Hoewel PME en PMT beide duurzaamheid hoog in het vaandel hebben en uitvoerder MN delen, hebben ze eigen accenten in hun klimaatbeleid. PME formuleerde in 2016 net als PFZW en ABP al een CO2-reductiedoel. PME wilde de emissie van de aandelenportefeuille met ten minste een kwart terugdringen. PMT heeft de uitstoot van kooldioxide wel gemeten, maar daar nog geen doelstelling aan gekoppeld. ‘Dit jaar gaan we die formuleren’, zegt Hartwig Liersch, directeur beleggingen bij PMT.
Sterke daling
PME heeft als gevolg van de reductiedoelstelling een sterke daling gezien. ‘De CO2-uitstoot slonk de afgelopen jaren met ruim een derde’, zegt Andringa van PME. ‘Bij ons is de uitstoot ook gedaald, maar minder. Vergeleken met 2015 is de emissie ruim een vijfde lager’, zegt Liersch.
De daling is het gevolg van uiteenlopende activiteiten. Een aantal geldt voor beide fondsen en één ingreep alleen voor PME. De fondsen belegden passief in vrijwel de gehele index.
Beide fondsen hadden al een esg-screening toegepast, maar gaan met de nieuwe aandelenportefeuille een stap verder. Als gevolg van een extra screening op klimaatrisico’s in CO2-intensieve sectoren daalt de CO2-uitstoot.
Daarnaast hebben de metaalfondsen in samenwerking met MN hun pijlen gericht op de twaalf grootste uitstoters van CO2. ‘Verkopen van die ondernemingen maakt de wereld niet per se beter’, zegt Van Lierop. ‘Bovendien moeten we onze capaciteit slim inzetten.
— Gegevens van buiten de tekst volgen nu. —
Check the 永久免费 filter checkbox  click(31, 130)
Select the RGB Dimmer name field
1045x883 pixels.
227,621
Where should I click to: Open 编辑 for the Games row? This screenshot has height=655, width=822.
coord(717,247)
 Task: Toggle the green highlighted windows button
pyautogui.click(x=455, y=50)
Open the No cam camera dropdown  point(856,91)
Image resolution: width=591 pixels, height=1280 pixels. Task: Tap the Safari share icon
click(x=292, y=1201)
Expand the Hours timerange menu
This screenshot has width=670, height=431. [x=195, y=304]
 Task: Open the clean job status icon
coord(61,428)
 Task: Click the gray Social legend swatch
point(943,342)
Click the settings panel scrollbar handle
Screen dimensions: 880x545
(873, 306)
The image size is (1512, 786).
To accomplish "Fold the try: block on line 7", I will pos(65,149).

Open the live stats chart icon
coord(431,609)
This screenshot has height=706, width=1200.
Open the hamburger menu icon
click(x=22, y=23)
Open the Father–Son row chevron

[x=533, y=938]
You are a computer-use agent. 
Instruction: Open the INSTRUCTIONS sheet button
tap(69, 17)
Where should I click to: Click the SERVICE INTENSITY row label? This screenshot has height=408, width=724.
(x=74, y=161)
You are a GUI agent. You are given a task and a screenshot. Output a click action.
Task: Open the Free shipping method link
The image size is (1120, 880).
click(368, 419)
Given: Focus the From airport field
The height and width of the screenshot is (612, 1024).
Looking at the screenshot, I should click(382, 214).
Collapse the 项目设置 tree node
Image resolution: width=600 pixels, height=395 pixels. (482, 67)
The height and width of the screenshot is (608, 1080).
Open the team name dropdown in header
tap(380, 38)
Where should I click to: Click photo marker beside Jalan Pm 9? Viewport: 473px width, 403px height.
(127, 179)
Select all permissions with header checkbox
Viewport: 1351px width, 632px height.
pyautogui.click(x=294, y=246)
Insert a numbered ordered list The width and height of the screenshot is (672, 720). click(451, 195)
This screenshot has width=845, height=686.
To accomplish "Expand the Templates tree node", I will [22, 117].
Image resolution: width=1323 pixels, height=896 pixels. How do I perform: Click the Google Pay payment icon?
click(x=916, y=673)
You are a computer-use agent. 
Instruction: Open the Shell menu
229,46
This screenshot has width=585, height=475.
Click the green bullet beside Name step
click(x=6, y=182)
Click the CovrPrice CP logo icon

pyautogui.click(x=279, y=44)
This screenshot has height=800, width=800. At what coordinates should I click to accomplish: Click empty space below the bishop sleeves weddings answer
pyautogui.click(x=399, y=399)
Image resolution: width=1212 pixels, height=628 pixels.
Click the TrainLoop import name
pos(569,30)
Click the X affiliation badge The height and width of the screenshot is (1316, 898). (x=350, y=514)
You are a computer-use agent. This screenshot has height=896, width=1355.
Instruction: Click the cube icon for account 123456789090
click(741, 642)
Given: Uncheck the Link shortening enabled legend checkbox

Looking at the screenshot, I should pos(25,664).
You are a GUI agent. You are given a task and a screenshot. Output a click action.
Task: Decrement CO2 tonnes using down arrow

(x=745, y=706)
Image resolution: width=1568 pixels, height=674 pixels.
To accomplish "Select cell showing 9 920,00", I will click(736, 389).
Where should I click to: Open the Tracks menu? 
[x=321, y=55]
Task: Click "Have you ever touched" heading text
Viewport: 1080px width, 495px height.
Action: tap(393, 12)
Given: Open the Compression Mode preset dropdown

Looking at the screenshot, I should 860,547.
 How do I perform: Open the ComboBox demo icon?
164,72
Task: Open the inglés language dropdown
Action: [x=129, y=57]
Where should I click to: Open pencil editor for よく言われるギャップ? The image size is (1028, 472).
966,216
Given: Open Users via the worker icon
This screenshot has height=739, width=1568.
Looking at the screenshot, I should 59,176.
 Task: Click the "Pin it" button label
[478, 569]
Daarom voeren we engagement met een aantal geselecteerde bedrijven. We werken hierin meestal samen met andere internationale beleggers binnen Climate Action 100+.’ Zo sprak MN onder meer met Huaneng International en Tauron Polska Energia. Die zijn inmiddels verkocht omdat ze niet thuis gaven.
De pensioenbeleggers onderscheiden drie soorten reacties. ‘Sommige bedrijven laten onvoldoende voortgang zien of staan niet open voor onze oproep. Die doen we na twee jaar aandringen van de hand, zoals de hier genoemde ondernemingen. De tweede groep staat open voor verandering, maar weet nog niet precies hoe dit te bewerkstelligen. Dat geldt bijvoorbeeld voor cementproducenten. De technologie om cement te maken met veel minder uitstoot van broeikasgas staat nog in de kinderschoenen. De derde groep heeft concrete plannen om de uitstoot aanzienlijk te verlagen’, aldus Van Lierop.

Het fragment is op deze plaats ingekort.